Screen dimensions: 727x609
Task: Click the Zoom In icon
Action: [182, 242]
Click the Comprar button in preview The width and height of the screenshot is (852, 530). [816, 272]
**********
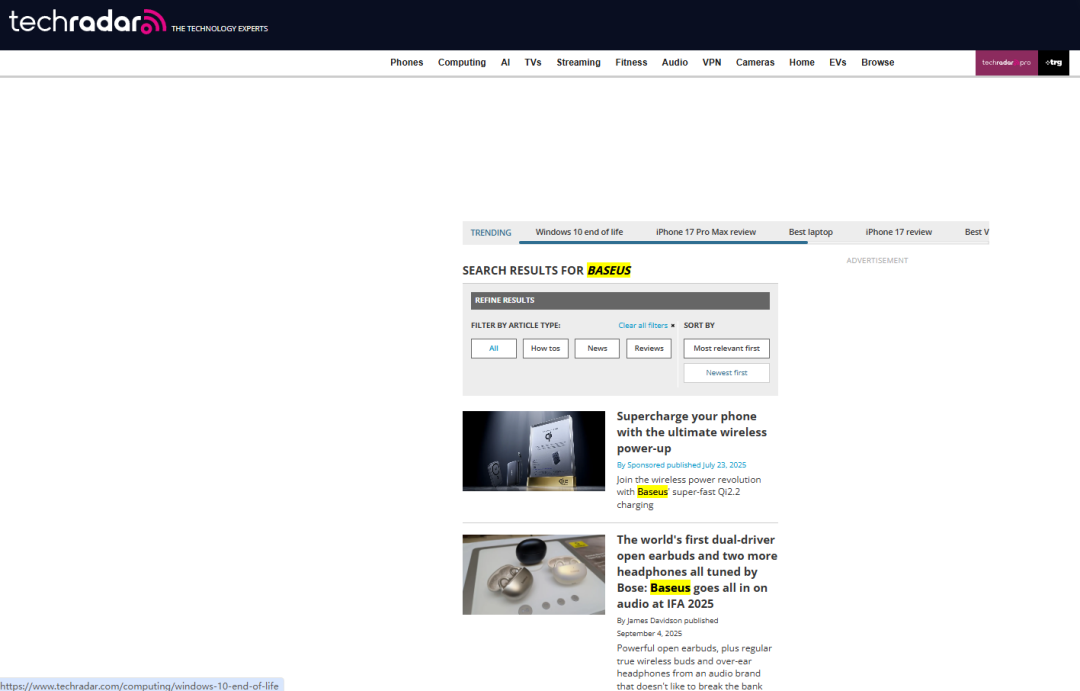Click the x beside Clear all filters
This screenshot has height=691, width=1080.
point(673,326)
**********
▸ SHORT TASK
Lay out the rows from the line containing "Click the x beside Clear all filters" through the line containing "point(673,326)" as a JSON list of strings, one string per line, with blank lines left out. Leave the pictures out of the answer.

▸ COMPLETED TASK
[
  "Click the x beside Clear all filters",
  "This screenshot has height=691, width=1080.",
  "point(673,326)"
]